Adil Mohammad

Personal information
- Full name: Adil Khalid Mohammad
- Nationality: United Arab Emirates
- Born: 8 October 1988 (age 37) Dubai, United Arab Emirates
- Height: 1.67 m (5 ft 6 in)
- Weight: 75 kg (165 lb)

Sport

Sailing career
- Class: Dinghy
- Club: Emirates Sailing School
- Coach: Omar Mohamed Bazara

= Adil Mohammad =

Emirati sailor

Adil Khalid Mohammad (عادل خالد محمد; born 8 October 1988 in Dubai) is an Emirati sailor, who specialized in the Laser class. Mohammad became the first and only Emirati sailor to represent his country at the Olympic Games, where he finished forty-second in his respective category at Beijing 2008. Mohammed trained at the Emirates Sailing School in his native Dubai, under head coach Omar Mohamed Bazara.

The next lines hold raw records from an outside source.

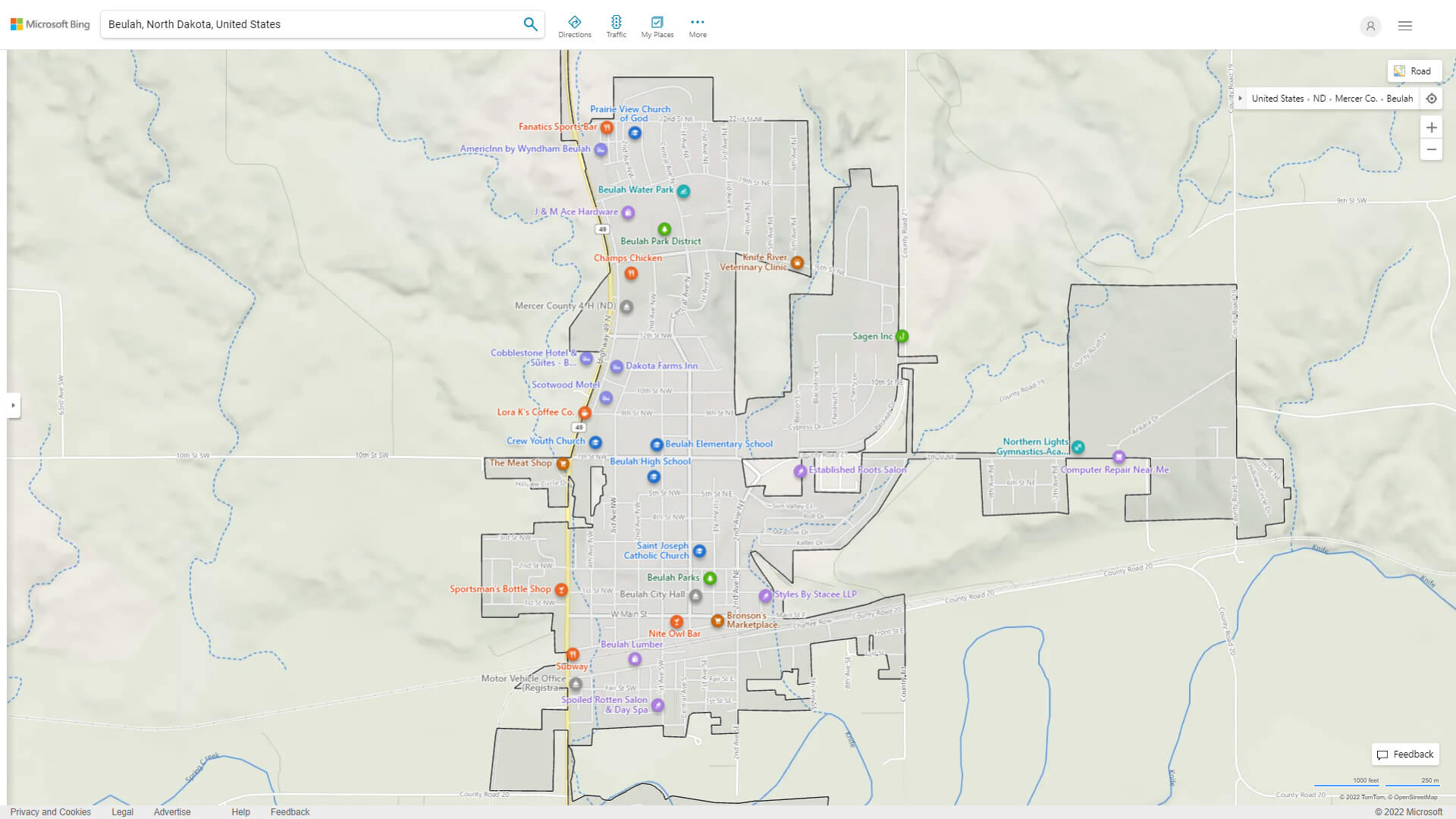The width and height of the screenshot is (1456, 819).
Task: Select the Subway restaurant map pin
Action: [x=573, y=655]
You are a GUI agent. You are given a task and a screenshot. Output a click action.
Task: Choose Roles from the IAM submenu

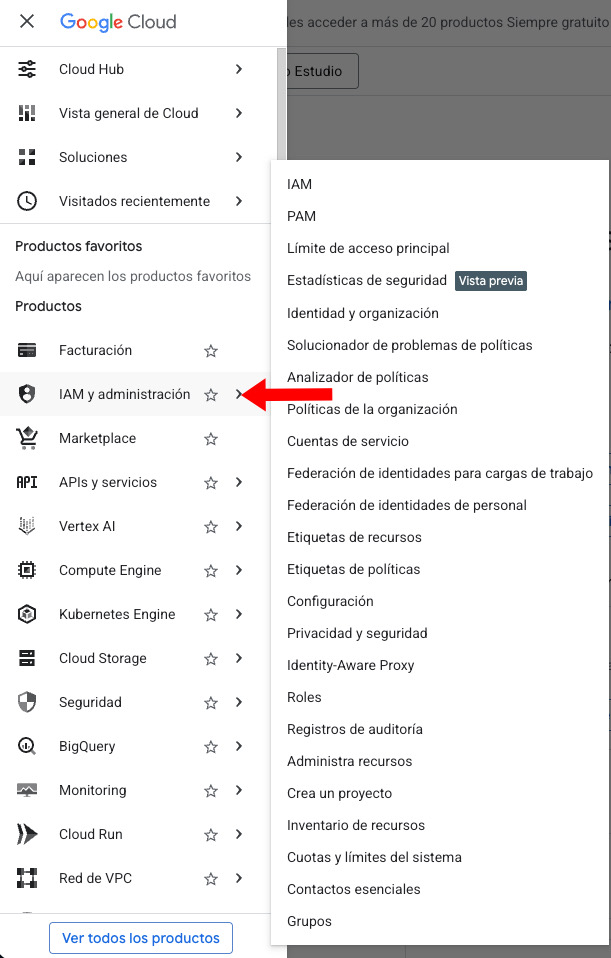tap(304, 697)
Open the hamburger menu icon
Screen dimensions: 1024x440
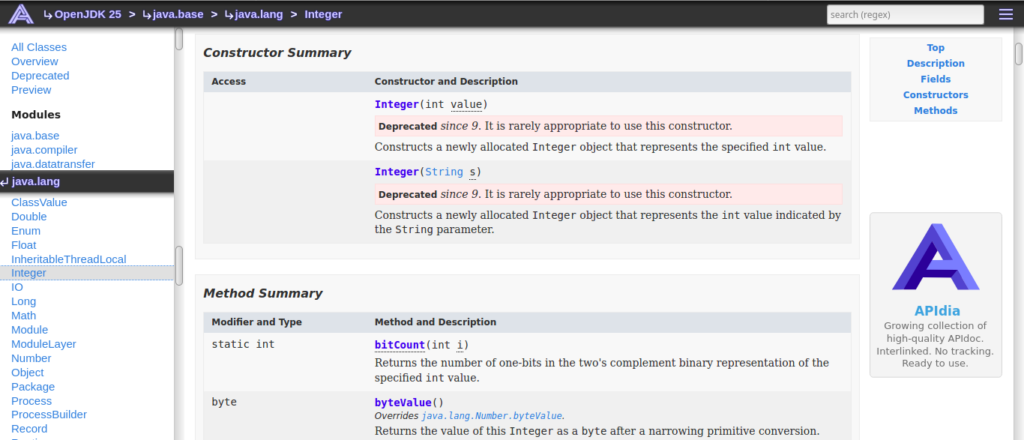(1006, 14)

Mohammed qualified for his nation's Olympic sailing debut in the Laser class at the 2008 Summer Olympics in Beijing by granting a tripartite invitation from the International Sailing Federation and the International Olympic Committee. Despite producing his best performance of the Games by finishing eleventh in the fifth race, Mohammad strived his relentless effort to obtain the penultimate position in a fleet of forty-three sailors at the end of the eleven-race series with 272 net points.